La vita del medico mantovano, nell’ultimo anno e mezzo, era diventata difficilissima. I successi terapeutici li ha pagati a carissimo prezzo. Il 6 maggio 2020, il profilo Facebook di De Donno era stato oscurato: giusto la sera prima, lo pneumologo era stato ospite a Porta a Porta da Bruno Vespa, dando così un risalto incredibile ai risultati delle sue cure. Come se non bastasse, proprio in quei giorni De Donno aveva ricevuto una telefonata dai NAS, che gli avevano chiesto spiegazioni sul suo più clamoroso miracolo: la 28enne incinta guarita dal coronavirus proprio grazie al plasma iperimmune. Erano seguiti mesi di intimidazioni ed haters, accompagnati dalle volgari derisioni di una parte della comunità scientifica e dei soliti VIP.

Temperamento combattivo, De Donno ha grintosamente difeso per mesi la sua cura. Poi, però, è crollato. La pressione psicologica, su un uomo integerrimo, alieno a qualunque compromesso ma di fondo fragile, si è fatta insostenibile. “Dopo quasi un anno dagli eventi che lo avevano coinvolto – ha riferito il suo amico giornalista Massimo Mazzuco – ancora non riusciva a capacitarsi del perché la sua cura non fosse stata promossa e sperimentata in tutto il mondo”. “Io lo so che funziona – avrebbe detto De Donno a Mazzuco – ho visto i pazienti guarire sotto i mei occhi. Eppure, sembra che la cosa non interessi a nessuno”.
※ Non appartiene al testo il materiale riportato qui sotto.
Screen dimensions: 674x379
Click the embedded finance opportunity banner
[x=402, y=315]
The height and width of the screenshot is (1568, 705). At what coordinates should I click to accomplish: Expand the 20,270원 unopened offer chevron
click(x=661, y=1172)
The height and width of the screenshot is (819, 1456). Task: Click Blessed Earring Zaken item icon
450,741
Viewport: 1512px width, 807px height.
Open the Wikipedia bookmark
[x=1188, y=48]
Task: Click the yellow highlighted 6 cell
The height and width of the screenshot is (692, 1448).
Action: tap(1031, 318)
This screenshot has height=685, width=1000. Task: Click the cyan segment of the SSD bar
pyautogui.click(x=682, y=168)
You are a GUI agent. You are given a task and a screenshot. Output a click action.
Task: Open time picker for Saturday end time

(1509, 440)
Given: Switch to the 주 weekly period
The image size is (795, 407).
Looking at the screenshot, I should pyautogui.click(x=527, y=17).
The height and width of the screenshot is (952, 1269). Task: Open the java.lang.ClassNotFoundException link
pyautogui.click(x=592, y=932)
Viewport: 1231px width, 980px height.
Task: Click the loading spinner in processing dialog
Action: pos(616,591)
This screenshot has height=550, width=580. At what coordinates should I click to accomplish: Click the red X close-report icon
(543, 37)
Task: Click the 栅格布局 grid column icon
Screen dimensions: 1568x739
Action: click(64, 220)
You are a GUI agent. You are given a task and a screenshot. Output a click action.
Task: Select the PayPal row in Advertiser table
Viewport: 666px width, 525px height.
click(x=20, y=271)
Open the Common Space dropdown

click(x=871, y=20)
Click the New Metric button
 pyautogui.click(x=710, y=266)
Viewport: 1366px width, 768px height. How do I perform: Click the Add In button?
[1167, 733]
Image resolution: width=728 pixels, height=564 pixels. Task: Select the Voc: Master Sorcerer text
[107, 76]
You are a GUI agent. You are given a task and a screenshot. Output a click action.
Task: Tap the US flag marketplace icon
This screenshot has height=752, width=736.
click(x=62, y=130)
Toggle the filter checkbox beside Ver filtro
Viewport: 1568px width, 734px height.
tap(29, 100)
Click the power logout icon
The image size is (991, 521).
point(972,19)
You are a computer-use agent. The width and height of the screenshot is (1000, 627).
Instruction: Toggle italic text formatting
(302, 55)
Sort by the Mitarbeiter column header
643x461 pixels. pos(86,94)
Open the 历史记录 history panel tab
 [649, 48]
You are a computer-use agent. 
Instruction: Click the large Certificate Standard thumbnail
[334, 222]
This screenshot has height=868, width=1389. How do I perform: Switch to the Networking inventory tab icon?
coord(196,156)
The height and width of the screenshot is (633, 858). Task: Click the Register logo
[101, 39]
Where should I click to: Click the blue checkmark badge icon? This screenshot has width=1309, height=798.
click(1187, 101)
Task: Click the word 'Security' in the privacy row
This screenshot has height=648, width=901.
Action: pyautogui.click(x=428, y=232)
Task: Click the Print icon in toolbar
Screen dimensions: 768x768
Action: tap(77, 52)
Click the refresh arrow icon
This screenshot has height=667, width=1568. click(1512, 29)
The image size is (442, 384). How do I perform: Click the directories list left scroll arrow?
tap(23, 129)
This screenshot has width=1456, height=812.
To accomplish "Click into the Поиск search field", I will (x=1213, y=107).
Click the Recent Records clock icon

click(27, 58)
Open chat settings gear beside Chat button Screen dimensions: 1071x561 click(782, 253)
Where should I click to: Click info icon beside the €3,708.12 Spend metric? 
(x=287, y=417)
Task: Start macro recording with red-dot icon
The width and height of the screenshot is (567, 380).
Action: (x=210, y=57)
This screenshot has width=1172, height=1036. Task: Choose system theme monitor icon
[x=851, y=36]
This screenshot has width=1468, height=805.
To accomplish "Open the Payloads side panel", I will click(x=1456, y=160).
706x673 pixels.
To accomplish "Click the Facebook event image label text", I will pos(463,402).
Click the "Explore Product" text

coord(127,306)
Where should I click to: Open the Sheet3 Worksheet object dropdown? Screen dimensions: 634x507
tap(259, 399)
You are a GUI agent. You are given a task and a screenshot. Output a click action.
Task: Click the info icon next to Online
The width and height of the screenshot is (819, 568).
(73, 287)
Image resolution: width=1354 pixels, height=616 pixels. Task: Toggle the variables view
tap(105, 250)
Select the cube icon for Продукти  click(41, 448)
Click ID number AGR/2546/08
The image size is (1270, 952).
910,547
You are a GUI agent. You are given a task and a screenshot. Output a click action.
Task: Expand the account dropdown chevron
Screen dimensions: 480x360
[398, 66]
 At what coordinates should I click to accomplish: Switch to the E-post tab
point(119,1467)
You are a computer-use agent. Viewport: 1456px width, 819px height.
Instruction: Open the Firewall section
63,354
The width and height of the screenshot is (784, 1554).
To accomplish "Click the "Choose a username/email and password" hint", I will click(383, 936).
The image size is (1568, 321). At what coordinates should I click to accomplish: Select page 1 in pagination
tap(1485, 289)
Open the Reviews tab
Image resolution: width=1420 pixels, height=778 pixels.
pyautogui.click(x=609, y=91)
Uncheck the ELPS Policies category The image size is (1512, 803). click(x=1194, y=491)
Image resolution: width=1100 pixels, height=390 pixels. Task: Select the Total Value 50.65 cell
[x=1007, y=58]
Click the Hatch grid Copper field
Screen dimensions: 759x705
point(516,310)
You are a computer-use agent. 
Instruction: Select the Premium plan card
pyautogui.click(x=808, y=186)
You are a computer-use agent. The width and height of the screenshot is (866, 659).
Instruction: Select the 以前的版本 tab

Lo pneumologo mantovano era evidentemente persona troppo onesta e disinteressata al punto da non riuscire a capacitarsi del male del mondo e, in particolare, dell’avidità che funesta il settore sanitario. Giuseppe De Donno era un credente e aveva sinceramente a cuore la vita degli altri, cosa niente affatto scontata nemmeno per un medico. “Se dovessi scegliere tra salvare una vita e andare in carcere, non ho dubbi in merito – diceva –. Anche se non dovessi avere l’autorizzazione del comitato etico, per me la vita è sacra. Sono un cattolico praticante e la vita è l’obiettivo della mia professione”. Perché abbia potuto preferire la morte, una persona con questi principi e ideali, rimane un mistero. Le vie del Signore, però, sono infinite e, anche dietro un gesto così disperato si distende la misericordia di Cristo, l’unico che può comprendere fino in fondo la disperazione umana. Ammesso e non concesso che di suicidio si è trattato, affidiamo a Dio, l’anima di quest’uomo coraggioso e sfortunato, nella speranza che il suo sacrificio non sia stato vano e che, sul suo esempio, la scienza al servizio dell’uomo prevalga sempre sulla pseudoscienza antiumana.